“Casar, não casar, ficar com este, ficar com aquela”. Foi por causa destas palavras, lidas a propósito de Amor, Amor, que decidi ir ver o filme e escrever sobre ele. Até porque me lembrei logo das palavras do papa Francisco na Amoris Laetitia:
Isto não significa deixar de advertir a decadência cultural que não promove o amor e a doação. (…) Penso também no medo que desperta a perspetiva dum compromisso permanente, na obsessão pelo tempo livre, nas relações que medem custos e benefícios e mantêm-se apenas se forem um meio para remediar a solidão, ter proteção ou receber algum serviço. (…) O narcisismo torna as pessoas incapazes de olhar para além de si mesmas, dos seus desejos e necessidades.
Inspirado numa peça de teatro de Corneille – Place Royale (1634) –, mas adaptado à Lisboa do final dos anos oitenta, princípio dos noventa, o filme põe diante de nós as dúvidas e medos, as angústias e estratagemas de alguns jovens: dois pares de namorados que, afinal, não o são tanto como isso, e o irmão de uma das protagonistas profundamente apaixonado pela outra personagem feminina central. Diz o realizador, Jorge Cramez, ao contar como lhe surgiu a ideia para o filme:
Estava a ver aquilo e estava-me a ver a mim e aos meus amigos da altura: é impressionante como a peça tem 400 anos mas as grandes questões, sobre o amor, sobre o casamento, sobre o medo disto tudo, são exatamente as mesmas, e nessa angústia revi imediatamente o meio em que eu vivia.
(Público, Ipsilon, 19 de Fevereiro de 2018)
O filme é uma história de encruzilhadas amorosas entre cinco personagens que se vão escondendo atrás de amores mais ou menos secretos e planos ocultos, como quem procura o amor verdadeiro. Parece ser essa a razão da palavra ‘amor’ duplicada no título e na boca de uma personagem.
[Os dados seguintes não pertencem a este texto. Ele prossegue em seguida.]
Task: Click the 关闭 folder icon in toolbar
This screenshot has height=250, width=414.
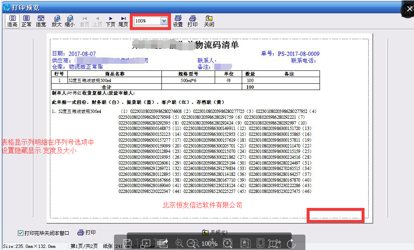Action: (x=209, y=21)
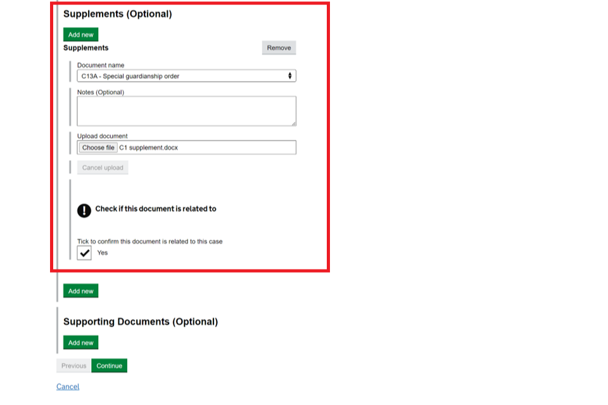The image size is (608, 405).
Task: Click the 'C1 supplement.docx' file name
Action: [149, 147]
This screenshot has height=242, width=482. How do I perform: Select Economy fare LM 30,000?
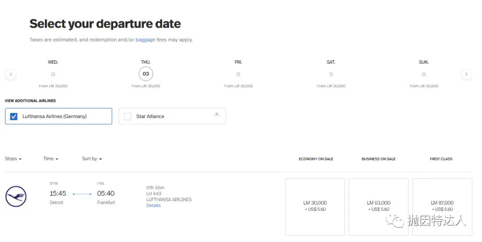[x=315, y=206]
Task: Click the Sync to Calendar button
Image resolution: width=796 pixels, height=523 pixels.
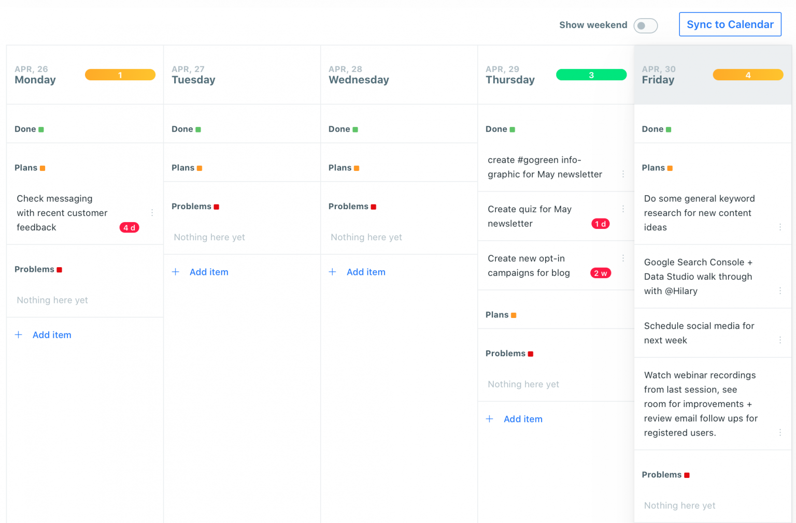Action: point(730,24)
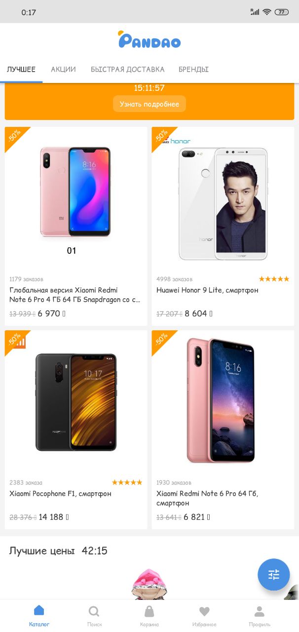Screen dimensions: 299x632
Task: Tap the Лучшие цены section heading
Action: coord(42,551)
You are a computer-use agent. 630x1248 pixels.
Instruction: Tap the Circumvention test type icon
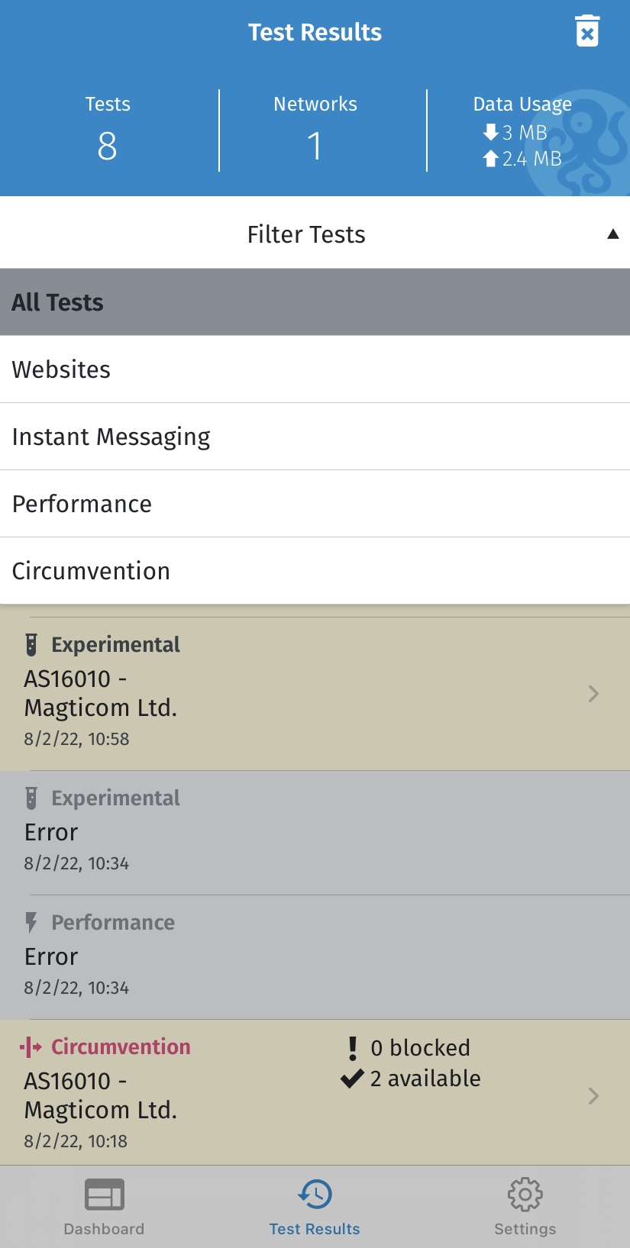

Todos, sobretudo ela, Lígia (Margarida Vila Nova), procuram o amor, amor.
Não sendo um filme arrebatador é, no entanto, um filme muito interessante, exatamente pelo retrato que nos faz de uma certa juventude que, por razões várias, tem dificuldade em encontrar o rumo e o sentido da vida, entre discoteca, cervejas, alguma droga, ir ver o nascer do sol à praia ou a algum miradouro de Lisboa…
O filme passa-se num único dia, o dia da passagem de ano, e este parece ser um elemento significativo a ter em conta. Ano novo, vida nova, costuma dizer-se. E é isso que vai acontecer, de modo diferente para as personagens: Marta (Ana Moreira) que parecia ter um namoro perfeito com Jorge (Jaime Freitas) e com quem achava que ia casar regressa a casa, num táxi, sozinha, na manhã do novo ano, mas com um sorriso nos lábios a sentir na cara a neve que cai; Carlos (Nuno Casanovas) que namorava com Lígia, mas estava apaixonado por Marta, depois de um engano noturno, acorda feliz ao lado da namorada, os dois a bailar enquanto a neve desce do céu. Terão encontrado o amor, amor?
Só Jorge, perverso e narcisista, aquele que tinha medo que o amor-casamento lhe roubasse a liberdade, absorvido pela sua exposição, não repara no milagre da neve a cair naquela manhã de ano novo, em Lisboa. Está só.
Entre o gostar e o estar apaixonados, como descobrir o amor, amor? Nem todos são capazes de ver o milagre, mas cabe-nos procurar o caminho para lá.